Yes, I totally agree.


Btw, I wonder if it's worth to remove the "x-" prefix for the shadow 
virtqueue. It can help for the devices without ASID support but want do 
live migration.



Signed-off-by: Eugenio Pérez <eperezma@xxxxxxxxxx>
---
v6:
* Disable control SVQ if the device does not support it because of
features.

v5:
* Fixing the not adding cvq buffers when x-svq=on is specified.
* Move vring state in vhost_vdpa_get_vring_group instead of using a
    parameter.
* Rename VHOST_VDPA_NET_CVQ_PASSTHROUGH to VHOST_VDPA_NET_DATA_ASID

v4:
* Squash vhost_vdpa_cvq_group_is_independent.
* Rebased on last CVQ start series, that allocated CVQ cmd bufs at load
* Do not check for cvq index on vhost_vdpa_net_prepare, we only have one
    that callback registered in that NetClientInfo.

v3:
* Make asid related queries print a warning instead of returning an
    error and stop the start of qemu.
---
   hw/virtio/vhost-vdpa.c |   3 +-
   net/vhost-vdpa.c       | 138 ++++++++++++++++++++++++++++++++++++++---
   2 files changed, 132 insertions(+), 9 deletions(-)

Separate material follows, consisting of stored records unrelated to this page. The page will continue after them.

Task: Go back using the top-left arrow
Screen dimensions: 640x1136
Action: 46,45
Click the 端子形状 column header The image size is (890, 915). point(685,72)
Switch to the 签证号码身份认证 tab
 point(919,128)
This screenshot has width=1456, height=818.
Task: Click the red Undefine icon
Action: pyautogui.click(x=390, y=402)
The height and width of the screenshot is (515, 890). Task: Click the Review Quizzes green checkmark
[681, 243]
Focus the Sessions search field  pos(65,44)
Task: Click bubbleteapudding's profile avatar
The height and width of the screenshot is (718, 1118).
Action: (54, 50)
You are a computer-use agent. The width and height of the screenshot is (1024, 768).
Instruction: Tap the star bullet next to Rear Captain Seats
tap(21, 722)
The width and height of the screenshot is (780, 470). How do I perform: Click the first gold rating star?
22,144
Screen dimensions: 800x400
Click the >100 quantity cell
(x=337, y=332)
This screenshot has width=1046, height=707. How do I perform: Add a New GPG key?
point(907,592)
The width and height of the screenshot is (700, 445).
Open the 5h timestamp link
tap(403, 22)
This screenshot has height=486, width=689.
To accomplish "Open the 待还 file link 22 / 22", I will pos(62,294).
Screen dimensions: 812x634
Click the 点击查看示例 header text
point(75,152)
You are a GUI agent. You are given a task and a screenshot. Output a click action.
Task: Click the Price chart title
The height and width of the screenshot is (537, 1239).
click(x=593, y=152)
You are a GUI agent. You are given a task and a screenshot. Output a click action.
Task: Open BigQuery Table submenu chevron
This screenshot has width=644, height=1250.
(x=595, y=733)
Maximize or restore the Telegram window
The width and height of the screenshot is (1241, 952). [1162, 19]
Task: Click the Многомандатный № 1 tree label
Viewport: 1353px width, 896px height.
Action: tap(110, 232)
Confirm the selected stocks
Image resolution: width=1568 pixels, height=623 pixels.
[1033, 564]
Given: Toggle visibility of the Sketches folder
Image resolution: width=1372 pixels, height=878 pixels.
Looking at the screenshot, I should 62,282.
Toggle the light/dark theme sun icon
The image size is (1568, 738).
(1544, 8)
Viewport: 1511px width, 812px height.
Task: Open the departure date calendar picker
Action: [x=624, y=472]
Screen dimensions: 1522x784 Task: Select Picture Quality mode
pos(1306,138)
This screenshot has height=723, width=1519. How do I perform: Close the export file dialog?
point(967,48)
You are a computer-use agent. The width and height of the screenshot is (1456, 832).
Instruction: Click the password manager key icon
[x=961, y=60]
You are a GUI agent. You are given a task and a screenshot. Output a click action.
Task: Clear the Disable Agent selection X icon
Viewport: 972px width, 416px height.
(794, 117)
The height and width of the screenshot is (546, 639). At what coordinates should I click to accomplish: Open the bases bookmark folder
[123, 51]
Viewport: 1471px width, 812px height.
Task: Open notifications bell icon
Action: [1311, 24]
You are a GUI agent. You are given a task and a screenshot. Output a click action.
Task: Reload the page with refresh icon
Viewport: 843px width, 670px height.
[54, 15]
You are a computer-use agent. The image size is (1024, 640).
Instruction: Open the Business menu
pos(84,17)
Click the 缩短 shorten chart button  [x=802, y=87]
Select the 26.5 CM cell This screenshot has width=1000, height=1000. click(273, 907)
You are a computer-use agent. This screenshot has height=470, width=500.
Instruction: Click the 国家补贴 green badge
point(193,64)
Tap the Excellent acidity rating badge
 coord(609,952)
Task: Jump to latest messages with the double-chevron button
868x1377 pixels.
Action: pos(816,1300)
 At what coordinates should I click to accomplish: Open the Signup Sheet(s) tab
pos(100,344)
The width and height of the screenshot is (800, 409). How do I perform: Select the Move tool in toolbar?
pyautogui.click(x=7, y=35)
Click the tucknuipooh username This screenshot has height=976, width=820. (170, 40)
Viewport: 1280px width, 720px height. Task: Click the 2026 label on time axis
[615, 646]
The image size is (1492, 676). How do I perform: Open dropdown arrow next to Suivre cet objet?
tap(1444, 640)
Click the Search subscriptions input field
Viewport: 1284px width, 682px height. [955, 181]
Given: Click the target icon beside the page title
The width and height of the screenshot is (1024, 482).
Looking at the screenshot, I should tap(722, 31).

diff --git a/hw/virtio/vhost-vdpa.c b/hw/virtio/vhost-vdpa.c
index e3914fa40e..6401e7efb1 100644
--- a/hw/virtio/vhost-vdpa.c
+++ b/hw/virtio/vhost-vdpa.c
@@ -648,7 +648,8 @@ static int vhost_vdpa_set_backend_cap(struct vhost_dev *dev)
   {
       uint64_t features;
       uint64_t f = 0x1ULL << VHOST_BACKEND_F_IOTLB_MSG_V2 |
-        0x1ULL << VHOST_BACKEND_F_IOTLB_BATCH;
+        0x1ULL << VHOST_BACKEND_F_IOTLB_BATCH |
+        0x1ULL << VHOST_BACKEND_F_IOTLB_ASID;
       int r;

       if (vhost_vdpa_call(dev, VHOST_GET_BACKEND_FEATURES, &features)) {
diff --git a/net/vhost-vdpa.c b/net/vhost-vdpa.c
index 02780ee37b..7245ea70c6 100644
--- a/net/vhost-vdpa.c
+++ b/net/vhost-vdpa.c
@@ -38,6 +38,9 @@ typedef struct VhostVDPAState {
       void *cvq_cmd_out_buffer;
       virtio_net_ctrl_ack *status;

+    /* Number of address spaces supported by the device */
+    unsigned address_space_num;

I'm not sure this is the best place to store thing like this since it
can cause confusion. We will have multiple VhostVDPAState when
multiqueue is enabled.

I think we can delete this and ask it on each device start.

+
       /* The device always have SVQ enabled */
       bool always_svq;
       bool started;
@@ -101,6 +104,9 @@ static const uint64_t vdpa_svq_device_features =
       BIT_ULL(VIRTIO_NET_F_RSC_EXT) |
       BIT_ULL(VIRTIO_NET_F_STANDBY);

+#define VHOST_VDPA_NET_DATA_ASID 0
+#define VHOST_VDPA_NET_CVQ_ASID 1
+
   VHostNetState *vhost_vdpa_get_vhost_net(NetClientState *nc)
   {
       VhostVDPAState *s = DO_UPCAST(VhostVDPAState, nc, nc);
@@ -242,6 +248,34 @@ static NetClientInfo net_vhost_vdpa_info = {
           .check_peer_type = vhost_vdpa_check_peer_type,
   };

+static uint32_t vhost_vdpa_get_vring_group(int device_fd, unsigned vq_index)
+{
+    struct vhost_vring_state state = {
+        .index = vq_index,
+    };
+    int r = ioctl(device_fd, VHOST_VDPA_GET_VRING_GROUP, &state);
+
+    return r < 0 ? 0 : state.num;

Assume 0 when ioctl() fail is probably not a good idea: errors in ioctl
might be hidden. It would be better to fallback to 0 when ASID is not
supported.

Did I misunderstand you on [1]?


Nope. I think I was wrong at that time then :( Sorry for that.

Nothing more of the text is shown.